Biografi, Keluarga, Puisi (Membaca dan Menulis Afrizal Malna) oleh Kabut





Saya orang ramai yang ditulis oleh peristiwa di situ,
telah jadi bahasa yang menafsirkan dirinya kembali,
ketika jalan raya menjemputnya pergi.

(Afrizal Malna, “Fotokopi Orang Ramai”)


Penyair Afrizal Malna memiliki kontroversi-kontroversi sendiri. Kontroversi itu ada karena konstruksi identittas dan perubahan konsep atau tafsir dalam ranah antropologi, sosiologi, atau bahkan ideologi. Penyair unik dengan tubuh kecil dan kepala polos. Bicara dengan suara yang lambat dan puitis. Penampilan diri yang menutup pandangan usia dan tubuh yang terus tua. Penyair Afrizal Malna yang dilahirkan di Jakarta pada 7 Juni 1957. Afrizal Malna lahir yang kelak menjadi “penyair resisten”.

Kelahiran penyair niscaya membawa biografi. Afrizal lahir dari biografi keluarga dan etnis yang lalu dipahami dan dimaknai dengan dekonstruksi keras dan mengejutkan. Afrizal terus mengonstruksi biografi yang belum selesai. Pengetahuan biografi etnis diakui Afrizal dengan tuturan yang ingin berada dalam pandangan yang beda: “Saya sendiri adalah fenomena unik, kalau boleh dibilang begitu, dari sebagian besar para perantau Minang paska Orde Lama: berdarah Minang, tapi tidak lahir di Ranah Minang.” Itu pengakuan yang mungkin bisa terbaca dengan pandangan antropologi-sosiologis tentang individu dengan klaim identitas kelompok etnis. Perbedaan apa yang bisa ditemukan dari pengakuan Afrizal dengan tesis perantau yang dituliskan Mochtar Nai’m?

Identitas Afrizal dikonstruksi dari kelompok etnis dan keluarga yang berada dalam tegangan dan kerapuhan. Afrizal tidak melakukan pengesahan diri yang membuat individu masuk dan tidak dikenali dalam identitas kolektif. Afrizal tumbuh dengan kesadaran biografi diri yang menjauh dari etnis dan keluarga. Afrizal melakukan resistensi berisiko. Afrizal lalu berhadapan dengan sekian pakem, sistem, dan risiko-risiko besar yang mungkin jadi suatu kisah yang hidup atau kisah yang mati.

Orang tua Afrizal adalah orang-orang Minang yang lahir di Bukit Tinggi (Sumatera Barat). Orang-orang itu lalu merantau ke Jakarta (Kramat Senen). Keluarga besar Afrizal yang berada di Jakarta hidup dengan nafkah yang diperoleh dari usaha sebuah restoran. Keberadaan restoran itu terpahamkan Afrizal sebagai konstruksi identitas: “Restoran itulah yang pertama kali memberi identitas yang kuat bahwa kami hidup sebagai keluarga Minang.” Kepemilikan identitas itu berubah karena politik Orde Baru dan sistem ekonomi kapitalis-industrial yang tumbuh di Jakarta. Restoran keluarga itu bubar dengan pelbagai alasan dan pembesaran sistem ekonomi (bisnis) baru. Afrizal kehilangan identitas dan pengetahuan tentang etnis dan keluarga dalam kesibukan hidup yang keras dan membunuh. Politik dan ekonomi menjadi penyebab besar perubahan biografi yang mungkin dijalankan dengan represi dan intervensi. Afrizal pun sadar: “Setelah restoran itu hilang, personifikasi saya sebagai orang Minang kian kehilangan dasarnya.” Afrizal berlaku sebagai individu yang bermain dengan pertentangan keras: ada – tidak ada, hadir – tidak hadir, menemu – hilang.

....................

> [YANG HARUS DIKERJAKAN]:
Ringkaslah paragraf dalam esai tentang Afrizal Malna di atas yang diawali "Orang tua Afrizal adalah" menjadi daftar butir yang memuat fakta-fakta pokoknya.

> [KUTIPAN CATATAN]:
....................

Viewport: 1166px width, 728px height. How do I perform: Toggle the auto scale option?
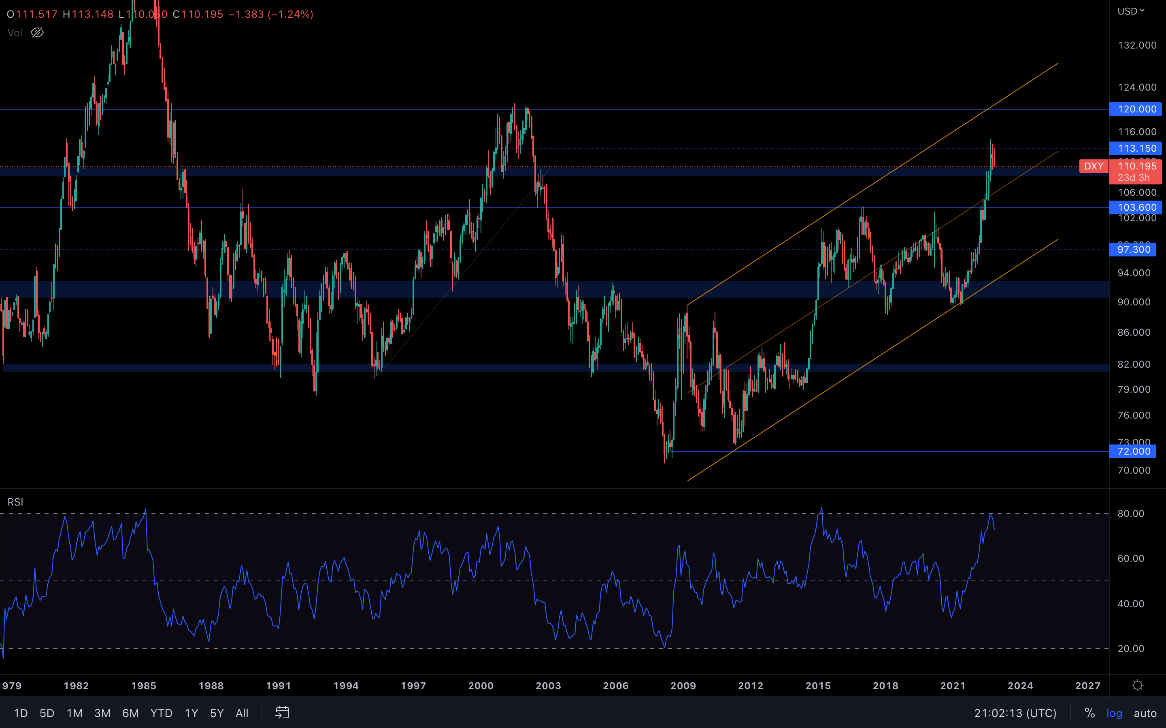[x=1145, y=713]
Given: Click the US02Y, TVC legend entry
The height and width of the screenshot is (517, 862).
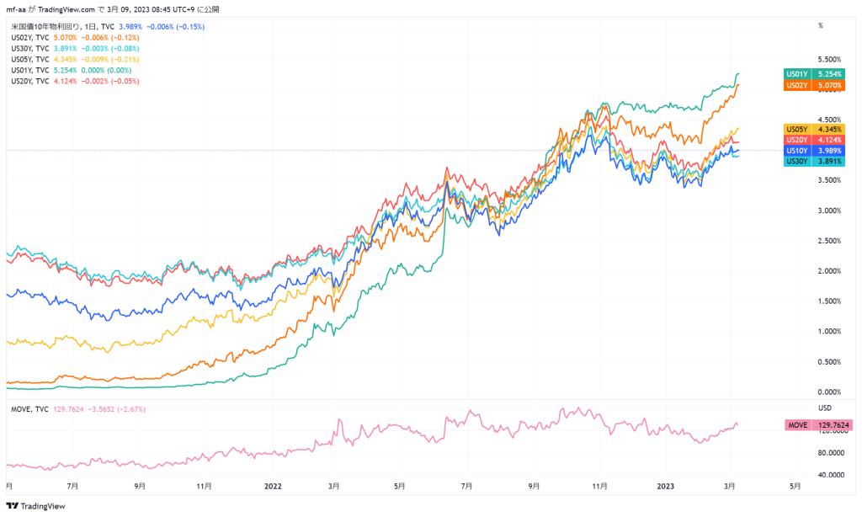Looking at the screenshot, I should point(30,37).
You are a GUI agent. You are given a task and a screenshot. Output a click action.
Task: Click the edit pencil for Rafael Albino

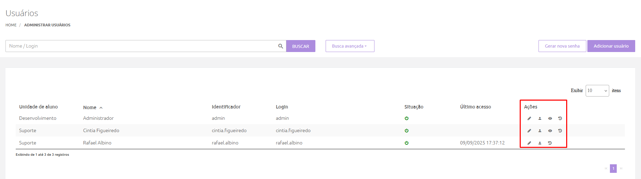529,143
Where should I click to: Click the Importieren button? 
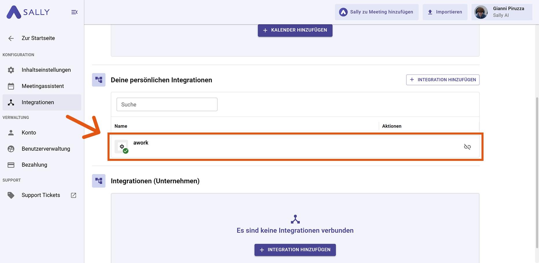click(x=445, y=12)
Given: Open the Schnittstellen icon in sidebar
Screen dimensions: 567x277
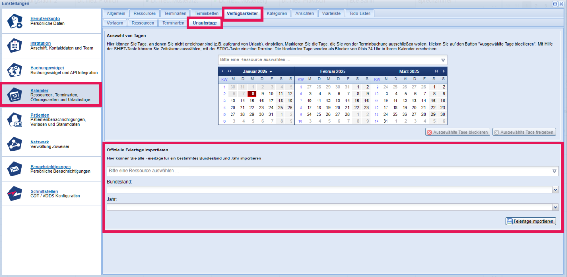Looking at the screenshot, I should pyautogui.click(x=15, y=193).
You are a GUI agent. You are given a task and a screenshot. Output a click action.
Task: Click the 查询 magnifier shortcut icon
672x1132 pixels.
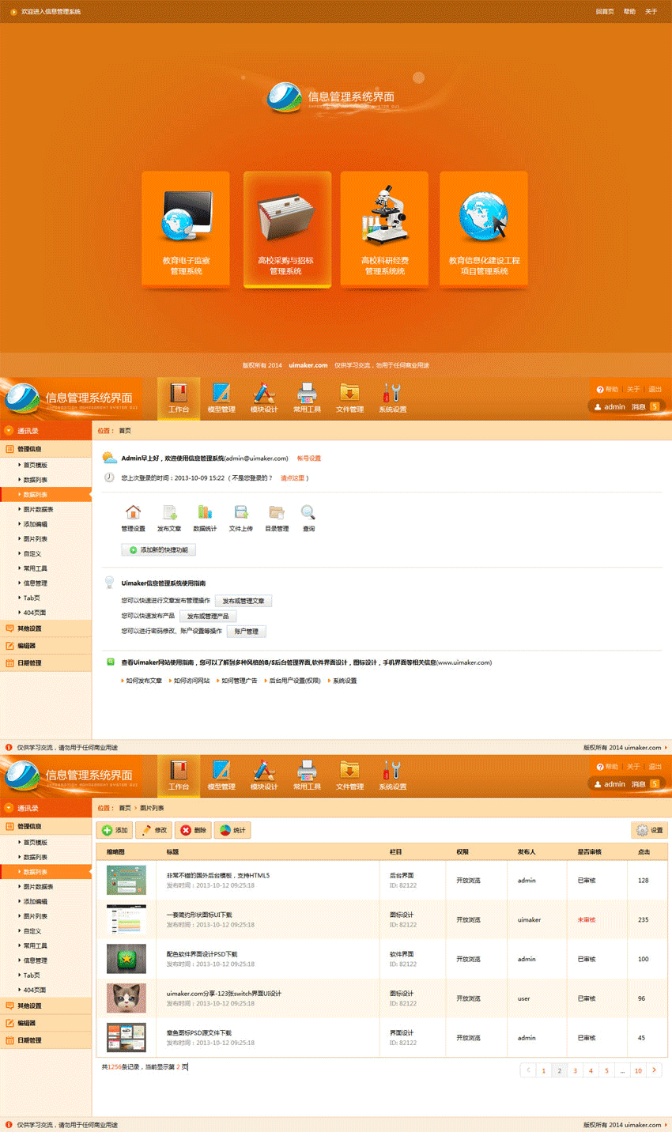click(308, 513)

....................

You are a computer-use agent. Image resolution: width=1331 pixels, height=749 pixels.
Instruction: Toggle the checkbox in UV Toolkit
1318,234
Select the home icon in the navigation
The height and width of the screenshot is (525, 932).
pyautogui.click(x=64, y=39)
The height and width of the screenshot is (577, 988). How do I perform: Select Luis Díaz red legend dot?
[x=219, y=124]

....................

> [HASIL LATIHAN]:
- Orang tua Afrizal adalah orang Minang kelahiran Bukit Tinggi, Sumatera Barat, yang kemudian merantau ke Jakarta (Kramat Senen).
- Keluarga besar Afrizal di Jakarta hidup dari usaha sebuah restoran.
- Bagi Afrizal, restoran itulah yang pertama kali memberi identitas kuat bahwa mereka hidup sebagai keluarga Minang.
- Identitas itu berubah karena politik Orde Baru dan sistem ekonomi kapitalis-industrial yang tumbuh di Jakarta.
- Restoran keluarga itu bubar dengan pelbagai alasan dan karena pembesaran sistem ekonomi (bisnis) baru.
- Setelah restoran hilang, Afrizal kehilangan identitas serta pengetahuan tentang etnis dan keluarganya, dan personifikasinya sebagai orang Minang kian kehilangan dasar.
- Afrizal menjadi individu yang bermain dengan pertentangan keras: ada – tidak ada, hadir – tidak hadir, menemu – hilang.